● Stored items
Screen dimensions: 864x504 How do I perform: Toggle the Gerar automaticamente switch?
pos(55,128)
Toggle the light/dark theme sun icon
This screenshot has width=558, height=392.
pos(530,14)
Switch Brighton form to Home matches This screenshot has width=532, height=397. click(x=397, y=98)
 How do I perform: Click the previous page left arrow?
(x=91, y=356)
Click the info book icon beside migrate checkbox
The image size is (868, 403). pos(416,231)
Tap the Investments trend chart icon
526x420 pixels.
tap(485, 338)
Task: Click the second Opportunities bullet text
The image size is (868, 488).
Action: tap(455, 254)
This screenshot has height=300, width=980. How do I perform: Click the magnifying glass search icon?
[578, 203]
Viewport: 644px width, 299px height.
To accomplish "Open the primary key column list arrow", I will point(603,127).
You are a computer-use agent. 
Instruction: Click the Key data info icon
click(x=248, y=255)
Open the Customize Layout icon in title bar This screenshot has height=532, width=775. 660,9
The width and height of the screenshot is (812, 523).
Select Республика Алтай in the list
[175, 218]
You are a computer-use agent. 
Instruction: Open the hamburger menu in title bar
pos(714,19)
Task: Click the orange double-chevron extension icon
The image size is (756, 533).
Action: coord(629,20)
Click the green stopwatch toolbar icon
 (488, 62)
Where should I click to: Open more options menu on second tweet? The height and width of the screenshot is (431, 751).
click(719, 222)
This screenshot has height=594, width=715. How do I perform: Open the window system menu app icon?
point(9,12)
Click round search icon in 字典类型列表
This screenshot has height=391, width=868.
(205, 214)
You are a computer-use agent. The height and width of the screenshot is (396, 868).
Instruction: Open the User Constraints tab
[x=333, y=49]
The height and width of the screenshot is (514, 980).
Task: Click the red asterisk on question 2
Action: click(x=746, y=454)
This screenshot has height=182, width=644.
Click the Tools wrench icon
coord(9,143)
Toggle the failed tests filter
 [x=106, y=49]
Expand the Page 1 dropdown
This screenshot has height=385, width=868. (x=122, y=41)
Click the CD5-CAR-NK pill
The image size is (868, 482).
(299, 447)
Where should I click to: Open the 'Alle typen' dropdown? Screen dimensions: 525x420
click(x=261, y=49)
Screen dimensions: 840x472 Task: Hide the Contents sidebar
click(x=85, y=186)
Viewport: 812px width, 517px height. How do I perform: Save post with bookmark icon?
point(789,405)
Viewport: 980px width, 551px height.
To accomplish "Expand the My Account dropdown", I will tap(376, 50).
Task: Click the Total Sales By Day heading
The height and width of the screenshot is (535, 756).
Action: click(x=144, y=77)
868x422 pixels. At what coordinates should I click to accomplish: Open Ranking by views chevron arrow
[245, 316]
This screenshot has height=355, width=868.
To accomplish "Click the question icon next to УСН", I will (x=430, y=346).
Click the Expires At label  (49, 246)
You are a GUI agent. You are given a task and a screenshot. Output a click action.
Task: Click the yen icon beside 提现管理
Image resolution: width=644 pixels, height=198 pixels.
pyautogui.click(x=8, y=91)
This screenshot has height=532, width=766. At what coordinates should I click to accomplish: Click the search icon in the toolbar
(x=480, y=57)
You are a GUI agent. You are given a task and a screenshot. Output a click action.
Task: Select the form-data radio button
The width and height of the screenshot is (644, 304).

● What the exercise asks
Starting with the line with "The image size is (756, 533)." above and going on through the line with "You are a computer-use agent. The", transcribe every line exactly, both ends included, and add nothing.

● Exercise solution
The image size is (756, 533).
Action: coord(629,20)
Click the green stopwatch toolbar icon
 (488, 62)
Where should I click to: Open more options menu on second tweet? The height and width of the screenshot is (431, 751).
click(719, 222)
This screenshot has height=594, width=715. How do I perform: Open the window system menu app icon?
point(9,12)
Click round search icon in 字典类型列表
This screenshot has height=391, width=868.
(205, 214)
You are a computer-use agent. The height and width of the screenshot is (396, 868).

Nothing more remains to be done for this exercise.